Parakeet Dictation

March 12, 2026 · View on GitHub

On-device voice typing for Linux / Wayland with built-in punctuation and capitalization — no cloud API, no GPU required.

Uses sherpa-onnx to run NVIDIA NeMo ASR models locally, including Parakeet TDT 0.6B, one of the highest-accuracy open-source speech recognition models available. Unlike Whisper-based dictation tools, Parakeet produces natively punctuated and capitalized output with no post-processing — making it ideal for live typing workflows.

Validated on Ubuntu 25.04 with KDE Plasma 6 / Wayland.

Note: This is a Wayland-only tool. X11 is not supported.

Why not Whisper?

Whisper is excellent for batch transcription but has drawbacks for live dictation:

No native punctuation control — requires separate punctuation models or heuristics
High latency — designed for processing complete audio files, not real-time segments
Heavy — even whisper-small uses more RAM than Parakeet TDT 0.6B (int8) while being less accurate for English

The NeMo family (Parakeet, Canary, Nemotron) was designed for production speech pipelines and outputs punctuated text natively. Parakeet TDT 0.6B v3 achieves state-of-the-art word error rates on English benchmarks while running ~30x real-time on CPU.

Why sherpa-onnx?

sherpa-onnx provides a clean, optimized runtime for running ONNX-exported NeMo models. It handles feature extraction, decoding, and streaming — all in a single Python package with no external dependencies beyond ONNX Runtime. This avoids the overhead of full NeMo/PyTorch and enables efficient CPU-only inference even on laptops.

Model Profiles

Profile	Model	Type	Params	Download	Best for
desktop	Parakeet TDT 0.6B v3 (int8)	Offline (VAD-segmented)	600M	639 MB	Desktop/workstation — best accuracy
laptop	Canary 180M Flash (int8)	Offline (VAD-segmented)	180M	198 MB	Laptop, low RAM, travel
streaming	Nemotron Streaming 0.6B (int8)	Online (frame-by-frame)	600M	631 MB	True real-time — lowest latency

Model types explained

Offline (VAD-segmented): TEN VAD detects when you pause speaking, then sends the completed speech segment to the model. You get punctuated text ~1–2 seconds after each pause. Best accuracy.
Online (streaming): The model processes audio frame-by-frame as you speak, outputting partial results in real time. Lower latency, but slightly different sentence boundary behavior.
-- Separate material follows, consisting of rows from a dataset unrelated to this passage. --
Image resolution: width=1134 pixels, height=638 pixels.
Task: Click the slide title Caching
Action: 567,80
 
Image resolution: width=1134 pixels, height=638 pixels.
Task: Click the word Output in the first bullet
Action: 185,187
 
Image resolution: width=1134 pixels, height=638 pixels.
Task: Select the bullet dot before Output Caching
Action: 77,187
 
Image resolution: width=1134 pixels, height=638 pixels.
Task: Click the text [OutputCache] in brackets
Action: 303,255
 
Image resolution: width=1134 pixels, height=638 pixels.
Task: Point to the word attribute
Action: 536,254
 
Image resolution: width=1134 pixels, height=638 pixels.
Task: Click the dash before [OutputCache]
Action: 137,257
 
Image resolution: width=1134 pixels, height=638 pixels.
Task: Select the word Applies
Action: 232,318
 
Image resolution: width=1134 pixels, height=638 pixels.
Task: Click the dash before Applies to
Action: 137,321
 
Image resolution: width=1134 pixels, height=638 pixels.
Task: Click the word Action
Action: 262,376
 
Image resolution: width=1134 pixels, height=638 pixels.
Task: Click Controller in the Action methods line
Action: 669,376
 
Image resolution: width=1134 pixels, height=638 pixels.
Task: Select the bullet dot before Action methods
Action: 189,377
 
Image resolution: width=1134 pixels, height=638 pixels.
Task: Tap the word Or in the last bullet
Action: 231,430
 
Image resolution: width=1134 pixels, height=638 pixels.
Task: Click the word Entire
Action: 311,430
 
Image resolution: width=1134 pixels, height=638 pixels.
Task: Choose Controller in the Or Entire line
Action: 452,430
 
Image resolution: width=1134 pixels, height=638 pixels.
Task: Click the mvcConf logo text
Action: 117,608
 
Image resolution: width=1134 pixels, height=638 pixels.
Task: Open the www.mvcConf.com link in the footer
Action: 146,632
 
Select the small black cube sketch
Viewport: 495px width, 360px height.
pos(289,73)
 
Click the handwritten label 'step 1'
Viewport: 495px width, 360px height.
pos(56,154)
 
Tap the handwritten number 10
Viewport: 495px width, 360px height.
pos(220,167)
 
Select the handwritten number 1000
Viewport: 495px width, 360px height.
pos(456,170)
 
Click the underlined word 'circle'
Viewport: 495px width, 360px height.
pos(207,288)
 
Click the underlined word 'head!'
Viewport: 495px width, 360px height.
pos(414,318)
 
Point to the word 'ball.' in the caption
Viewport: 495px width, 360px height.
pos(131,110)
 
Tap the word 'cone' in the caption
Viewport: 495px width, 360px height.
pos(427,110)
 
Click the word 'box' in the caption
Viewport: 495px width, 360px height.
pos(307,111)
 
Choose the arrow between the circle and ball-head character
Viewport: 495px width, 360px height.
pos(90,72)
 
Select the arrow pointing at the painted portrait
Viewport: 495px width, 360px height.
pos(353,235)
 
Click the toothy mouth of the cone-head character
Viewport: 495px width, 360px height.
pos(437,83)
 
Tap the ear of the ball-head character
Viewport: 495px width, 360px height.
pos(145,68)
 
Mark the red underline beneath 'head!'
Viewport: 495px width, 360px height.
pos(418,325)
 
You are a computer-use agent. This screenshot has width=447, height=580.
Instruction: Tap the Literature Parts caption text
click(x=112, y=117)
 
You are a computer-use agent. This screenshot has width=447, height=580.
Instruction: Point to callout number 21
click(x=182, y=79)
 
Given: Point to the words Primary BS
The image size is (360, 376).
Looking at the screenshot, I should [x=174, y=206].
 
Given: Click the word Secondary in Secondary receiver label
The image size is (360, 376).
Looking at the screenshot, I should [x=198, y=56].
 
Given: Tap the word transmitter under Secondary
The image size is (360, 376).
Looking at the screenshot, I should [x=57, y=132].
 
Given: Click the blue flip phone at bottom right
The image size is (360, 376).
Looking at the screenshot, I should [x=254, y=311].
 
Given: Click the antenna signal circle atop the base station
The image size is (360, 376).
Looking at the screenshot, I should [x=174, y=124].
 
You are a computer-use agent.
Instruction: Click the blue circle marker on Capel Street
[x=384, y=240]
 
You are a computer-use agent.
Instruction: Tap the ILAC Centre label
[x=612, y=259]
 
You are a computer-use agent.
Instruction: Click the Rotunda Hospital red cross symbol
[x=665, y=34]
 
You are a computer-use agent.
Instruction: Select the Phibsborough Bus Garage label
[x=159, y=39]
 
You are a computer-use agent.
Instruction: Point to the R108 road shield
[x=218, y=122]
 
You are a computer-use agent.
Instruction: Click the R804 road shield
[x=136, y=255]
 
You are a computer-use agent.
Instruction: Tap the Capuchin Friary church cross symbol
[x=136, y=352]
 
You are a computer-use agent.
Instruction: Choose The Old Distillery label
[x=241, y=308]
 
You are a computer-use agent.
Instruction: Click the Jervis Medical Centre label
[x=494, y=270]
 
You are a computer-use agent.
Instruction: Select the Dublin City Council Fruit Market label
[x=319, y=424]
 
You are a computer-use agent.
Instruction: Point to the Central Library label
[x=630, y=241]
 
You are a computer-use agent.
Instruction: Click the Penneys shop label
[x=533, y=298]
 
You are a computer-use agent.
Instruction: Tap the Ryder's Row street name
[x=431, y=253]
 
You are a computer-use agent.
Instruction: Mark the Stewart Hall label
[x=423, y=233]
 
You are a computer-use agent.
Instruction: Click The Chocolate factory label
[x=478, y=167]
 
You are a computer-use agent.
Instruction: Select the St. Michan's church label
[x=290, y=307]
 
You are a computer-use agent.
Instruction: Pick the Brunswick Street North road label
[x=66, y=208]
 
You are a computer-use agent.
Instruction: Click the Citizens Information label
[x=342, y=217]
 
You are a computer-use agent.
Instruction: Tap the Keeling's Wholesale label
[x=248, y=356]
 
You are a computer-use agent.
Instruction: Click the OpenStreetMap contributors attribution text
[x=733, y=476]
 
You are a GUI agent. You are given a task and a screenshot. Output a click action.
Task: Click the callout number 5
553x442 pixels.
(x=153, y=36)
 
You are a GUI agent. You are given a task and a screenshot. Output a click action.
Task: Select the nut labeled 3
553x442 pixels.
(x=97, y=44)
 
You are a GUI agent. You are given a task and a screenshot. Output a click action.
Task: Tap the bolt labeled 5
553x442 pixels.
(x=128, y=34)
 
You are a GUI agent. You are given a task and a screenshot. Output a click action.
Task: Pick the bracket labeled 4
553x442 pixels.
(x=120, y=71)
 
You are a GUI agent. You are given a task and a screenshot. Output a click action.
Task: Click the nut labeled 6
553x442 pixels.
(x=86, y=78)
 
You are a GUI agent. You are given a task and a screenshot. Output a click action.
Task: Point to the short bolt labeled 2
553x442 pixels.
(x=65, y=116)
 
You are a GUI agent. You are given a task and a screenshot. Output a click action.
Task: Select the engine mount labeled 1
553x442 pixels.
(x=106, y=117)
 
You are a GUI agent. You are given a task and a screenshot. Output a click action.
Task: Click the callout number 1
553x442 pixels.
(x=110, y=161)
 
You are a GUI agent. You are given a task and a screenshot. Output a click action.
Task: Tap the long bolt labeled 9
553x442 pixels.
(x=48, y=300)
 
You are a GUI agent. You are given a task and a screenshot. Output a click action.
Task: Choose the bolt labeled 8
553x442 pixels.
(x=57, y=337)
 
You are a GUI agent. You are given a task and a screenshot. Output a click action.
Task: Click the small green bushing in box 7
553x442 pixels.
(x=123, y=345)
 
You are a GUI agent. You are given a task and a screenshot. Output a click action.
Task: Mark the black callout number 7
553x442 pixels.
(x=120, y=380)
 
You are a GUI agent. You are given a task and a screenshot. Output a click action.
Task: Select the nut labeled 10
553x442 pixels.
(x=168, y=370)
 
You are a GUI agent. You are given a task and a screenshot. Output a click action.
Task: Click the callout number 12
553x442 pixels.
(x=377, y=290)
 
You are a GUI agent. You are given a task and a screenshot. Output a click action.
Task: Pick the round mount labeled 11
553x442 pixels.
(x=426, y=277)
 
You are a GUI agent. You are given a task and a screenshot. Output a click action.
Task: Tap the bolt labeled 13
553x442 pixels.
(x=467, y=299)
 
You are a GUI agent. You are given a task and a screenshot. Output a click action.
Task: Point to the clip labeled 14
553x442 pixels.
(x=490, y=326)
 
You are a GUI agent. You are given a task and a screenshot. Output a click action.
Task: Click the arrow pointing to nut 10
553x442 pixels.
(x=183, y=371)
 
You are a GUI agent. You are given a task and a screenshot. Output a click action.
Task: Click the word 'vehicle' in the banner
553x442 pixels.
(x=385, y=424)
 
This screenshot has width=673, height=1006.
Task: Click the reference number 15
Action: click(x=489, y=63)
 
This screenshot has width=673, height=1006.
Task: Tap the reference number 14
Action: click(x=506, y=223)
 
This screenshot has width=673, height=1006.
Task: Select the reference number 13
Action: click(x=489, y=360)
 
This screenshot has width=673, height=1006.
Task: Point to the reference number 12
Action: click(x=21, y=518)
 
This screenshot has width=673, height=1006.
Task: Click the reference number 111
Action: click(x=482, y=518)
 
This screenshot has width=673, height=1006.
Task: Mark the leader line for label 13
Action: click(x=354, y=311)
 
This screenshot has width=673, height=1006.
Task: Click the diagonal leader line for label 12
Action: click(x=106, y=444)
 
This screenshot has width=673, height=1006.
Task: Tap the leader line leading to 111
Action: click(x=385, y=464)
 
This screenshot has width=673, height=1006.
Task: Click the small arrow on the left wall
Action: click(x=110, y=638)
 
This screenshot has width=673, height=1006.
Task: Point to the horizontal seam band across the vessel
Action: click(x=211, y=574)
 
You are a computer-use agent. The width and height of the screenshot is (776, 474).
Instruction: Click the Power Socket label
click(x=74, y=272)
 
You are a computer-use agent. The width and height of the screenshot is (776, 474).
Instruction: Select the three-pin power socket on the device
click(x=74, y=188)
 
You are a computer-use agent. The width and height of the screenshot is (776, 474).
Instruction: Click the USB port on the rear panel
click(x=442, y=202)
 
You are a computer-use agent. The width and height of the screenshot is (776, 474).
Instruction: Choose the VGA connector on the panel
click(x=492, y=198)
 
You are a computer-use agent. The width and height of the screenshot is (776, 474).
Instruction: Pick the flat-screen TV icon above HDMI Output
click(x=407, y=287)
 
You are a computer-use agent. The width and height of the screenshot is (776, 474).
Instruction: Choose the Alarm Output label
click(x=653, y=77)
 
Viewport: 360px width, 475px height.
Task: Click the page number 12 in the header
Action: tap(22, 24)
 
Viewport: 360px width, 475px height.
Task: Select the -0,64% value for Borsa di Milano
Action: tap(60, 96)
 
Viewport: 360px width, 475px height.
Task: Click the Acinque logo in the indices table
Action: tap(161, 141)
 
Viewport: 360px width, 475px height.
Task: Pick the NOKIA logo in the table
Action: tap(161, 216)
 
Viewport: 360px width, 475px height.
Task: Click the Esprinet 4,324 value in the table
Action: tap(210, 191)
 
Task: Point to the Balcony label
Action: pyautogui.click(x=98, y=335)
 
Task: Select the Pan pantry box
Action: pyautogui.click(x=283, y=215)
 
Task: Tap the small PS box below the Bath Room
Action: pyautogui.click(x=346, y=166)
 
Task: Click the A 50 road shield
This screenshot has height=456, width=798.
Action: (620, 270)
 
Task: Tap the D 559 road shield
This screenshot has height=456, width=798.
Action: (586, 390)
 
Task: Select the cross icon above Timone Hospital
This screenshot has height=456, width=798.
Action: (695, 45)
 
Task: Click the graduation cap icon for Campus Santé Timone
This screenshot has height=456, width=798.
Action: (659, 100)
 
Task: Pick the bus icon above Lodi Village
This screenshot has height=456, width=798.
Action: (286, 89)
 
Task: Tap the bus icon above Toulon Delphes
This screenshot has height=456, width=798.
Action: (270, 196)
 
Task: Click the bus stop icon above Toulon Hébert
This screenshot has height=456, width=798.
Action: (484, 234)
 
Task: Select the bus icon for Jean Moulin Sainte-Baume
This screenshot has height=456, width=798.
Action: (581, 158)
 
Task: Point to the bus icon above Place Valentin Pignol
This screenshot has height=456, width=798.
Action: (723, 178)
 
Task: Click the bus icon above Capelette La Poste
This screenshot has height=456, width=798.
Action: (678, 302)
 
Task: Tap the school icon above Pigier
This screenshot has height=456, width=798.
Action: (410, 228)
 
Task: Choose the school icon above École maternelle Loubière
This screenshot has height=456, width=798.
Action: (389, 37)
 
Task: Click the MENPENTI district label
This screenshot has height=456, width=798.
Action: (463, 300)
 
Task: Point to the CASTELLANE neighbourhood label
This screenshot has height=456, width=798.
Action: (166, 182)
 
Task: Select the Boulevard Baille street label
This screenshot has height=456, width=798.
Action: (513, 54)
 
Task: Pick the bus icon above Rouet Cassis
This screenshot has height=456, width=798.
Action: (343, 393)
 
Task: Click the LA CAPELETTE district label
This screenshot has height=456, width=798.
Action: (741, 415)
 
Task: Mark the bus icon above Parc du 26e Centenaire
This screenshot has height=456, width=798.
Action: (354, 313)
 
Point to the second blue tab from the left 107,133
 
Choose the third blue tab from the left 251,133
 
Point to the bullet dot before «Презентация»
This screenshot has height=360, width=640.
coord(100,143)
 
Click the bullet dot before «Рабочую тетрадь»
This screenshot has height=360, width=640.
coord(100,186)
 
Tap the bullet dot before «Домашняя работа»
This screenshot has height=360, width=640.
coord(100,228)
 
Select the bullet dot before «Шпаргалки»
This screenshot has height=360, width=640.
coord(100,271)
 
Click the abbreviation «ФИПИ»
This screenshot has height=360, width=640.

All models output punctuated, capitalized text natively.

Choosing a model

Desktop/workstation with plenty of RAM: Use desktop (Parakeet TDT 0.6B). Best accuracy, handles accents and technical vocabulary well. ~2 GB RAM.
Laptop or low-RAM machine: Use laptop (Canary 180M Flash). Only 198 MB download, ~500 MB RAM. Supports English, Spanish, German, and French.
Lowest possible latency: Use streaming (Nemotron Streaming 0.6B). Text appears as you speak rather than after pauses. English only.

Install

Option A: .deb package (recommended)

git clone https://github.com/danielrosehill/parakeet-dictation.git
cd parakeet-dictation
chmod +x build-deb.sh
./build-deb.sh

sudo dpkg -i parakeet-dictation_1.0.0.deb
sudo apt-get install -f          # resolve any missing deps
sudo /opt/parakeet-dictation/setup-pip-deps.sh

parakeet-dictation

Option B: Run from source

git clone https://github.com/danielrosehill/parakeet-dictation.git
cd parakeet-dictation
uv venv .venv
source .venv/bin/activate
uv pip install -r requirements.txt

# Download models (or use the in-app model manager)
uv pip install requests tqdm
python download_models.py desktop    # 639 MB — best accuracy
python download_models.py laptop     # 198 MB — lightweight
python download_models.py streaming  # 631 MB — real-time
python download_models.py all        # all profiles

# System dependencies (Ubuntu/Debian)
sudo apt install wtype gir1.2-ayatanaappindicator3-0.1 libportaudio2 libgirepository-2.0-dev libc++1

python dictation_app.py

Text input method

Text is typed into the focused application via wtype (Wayland-native). This is the default and recommended method.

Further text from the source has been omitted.